Required work | Reproduce verbatim the stretch of entries from the line containing "You are a computer-use" through the final entry, leaving the pictures out of your answer.

Working data |
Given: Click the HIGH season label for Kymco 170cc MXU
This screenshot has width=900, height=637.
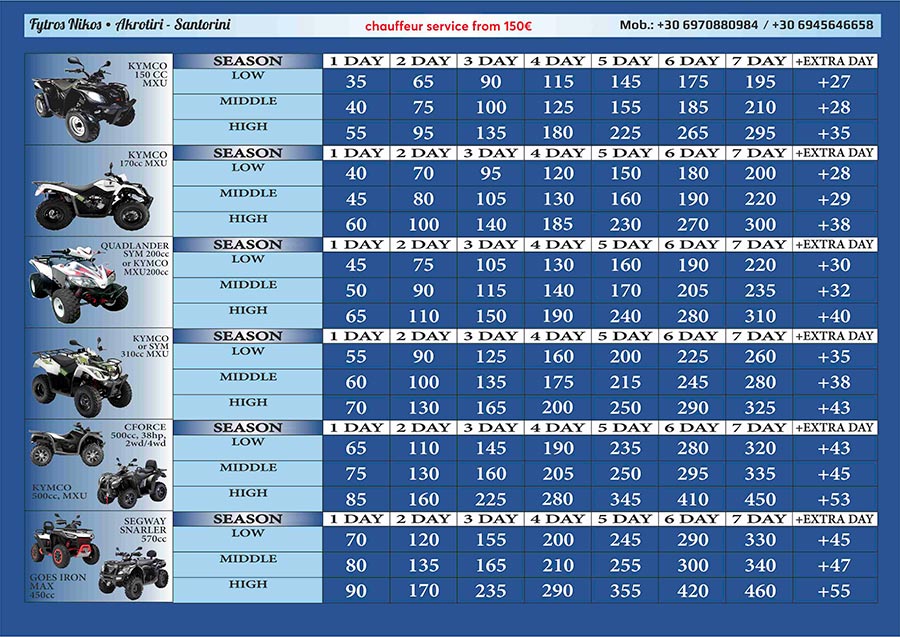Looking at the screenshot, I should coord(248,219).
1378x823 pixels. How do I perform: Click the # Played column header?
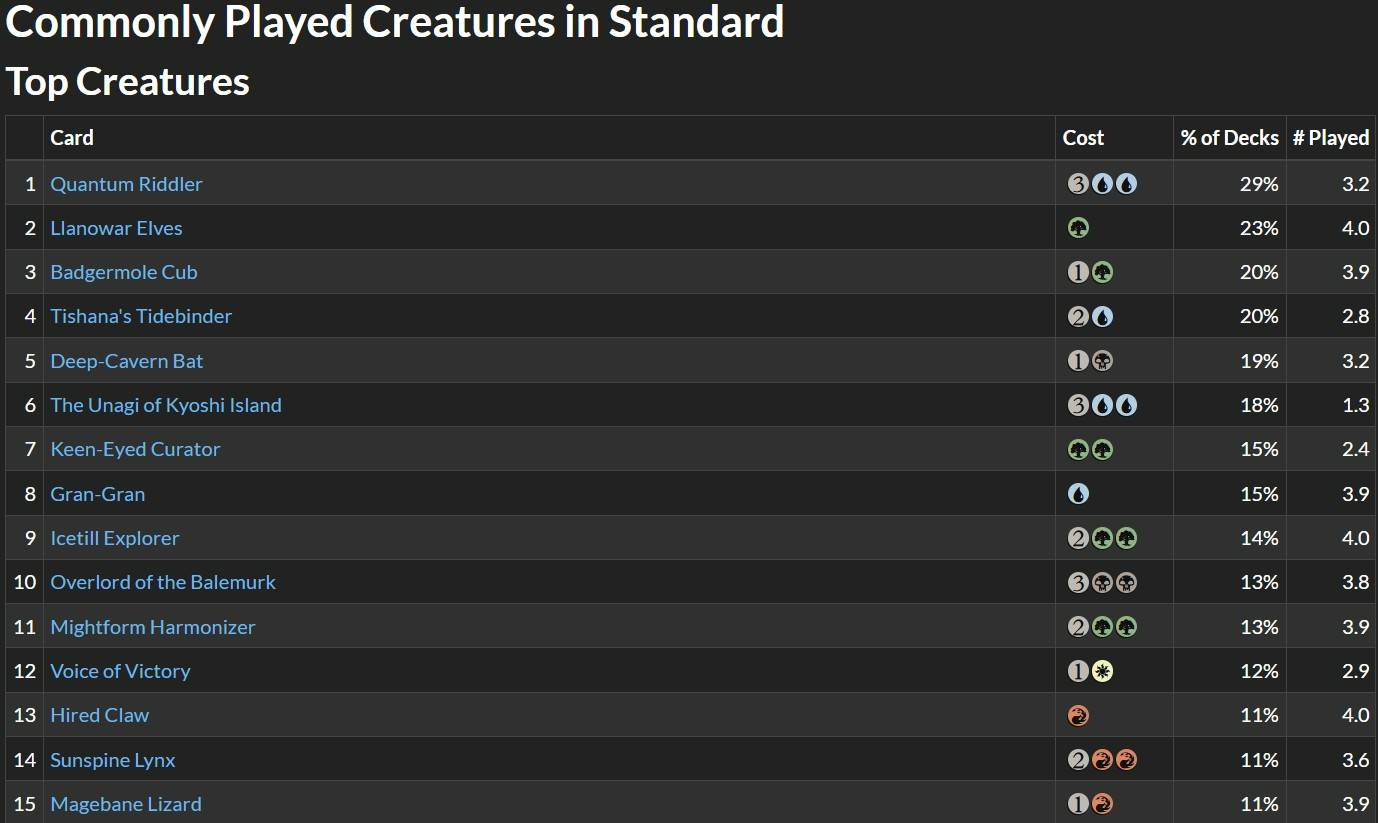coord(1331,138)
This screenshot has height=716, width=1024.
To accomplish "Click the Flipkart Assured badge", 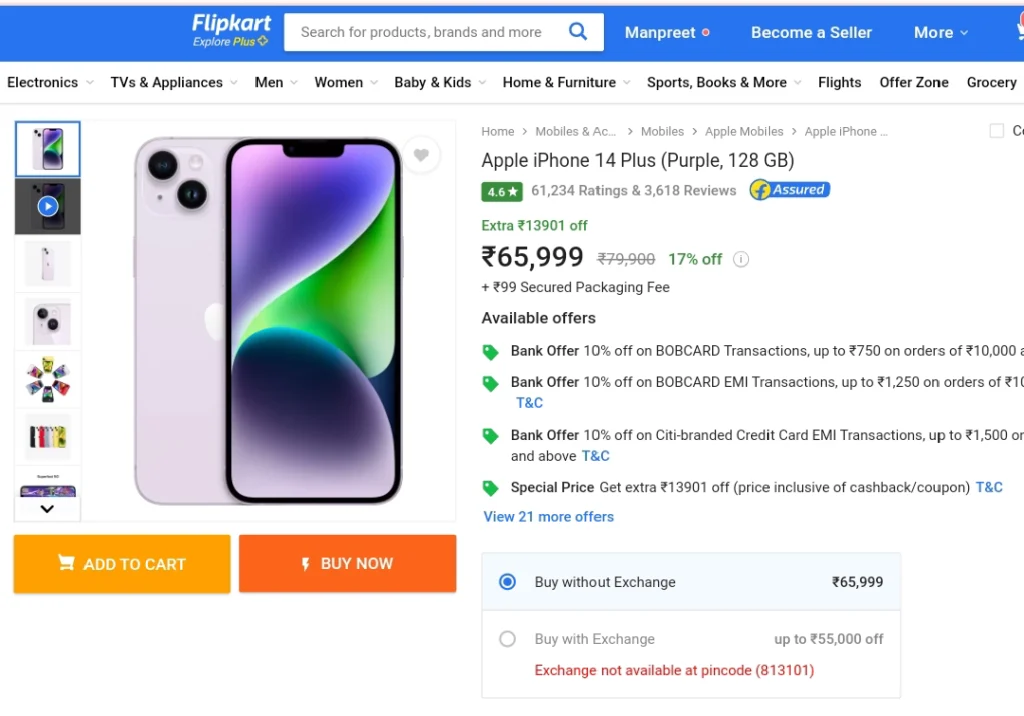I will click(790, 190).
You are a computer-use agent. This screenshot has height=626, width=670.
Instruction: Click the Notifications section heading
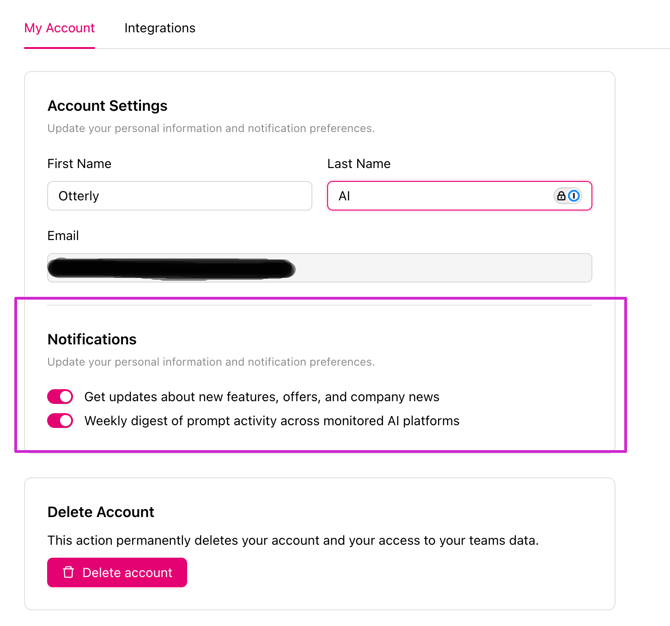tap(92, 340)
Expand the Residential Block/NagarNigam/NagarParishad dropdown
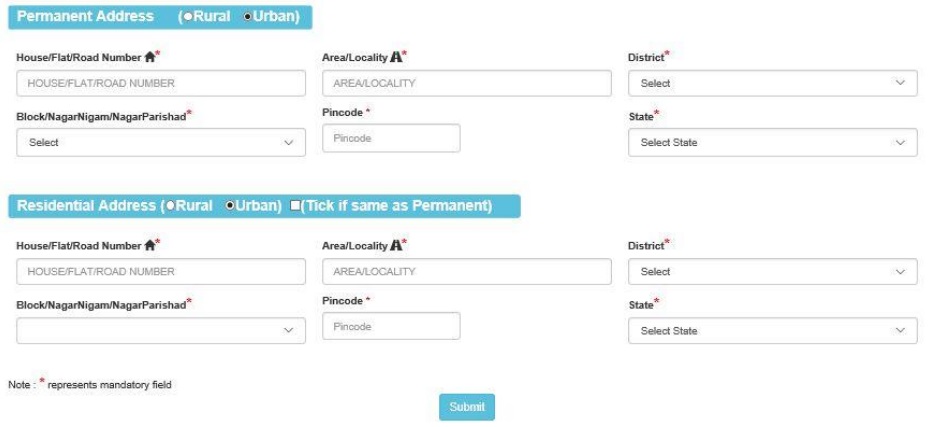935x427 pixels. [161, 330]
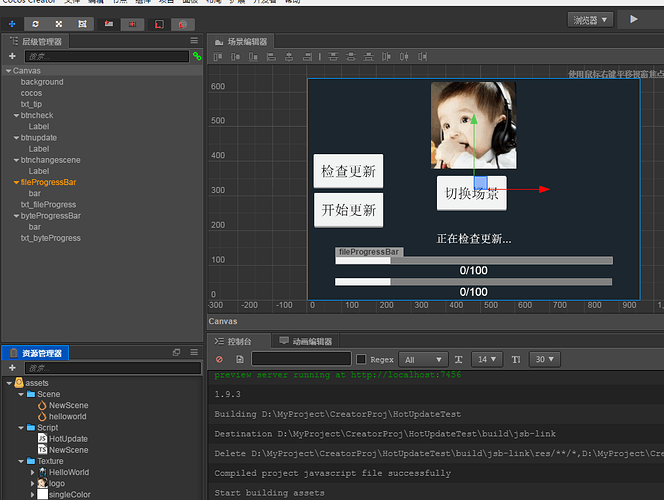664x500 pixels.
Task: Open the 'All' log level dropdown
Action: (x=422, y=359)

Task output |
You are a computer-use agent. This screenshot has height=626, width=670.
Instruction: Click the Notifications section heading
tap(92, 340)
Expand the Residential Block/NagarNigam/NagarParishad dropdown
935x427 pixels. [161, 330]
664x500 pixels.
Task: Open the 'All' log level dropdown
Action: (x=422, y=359)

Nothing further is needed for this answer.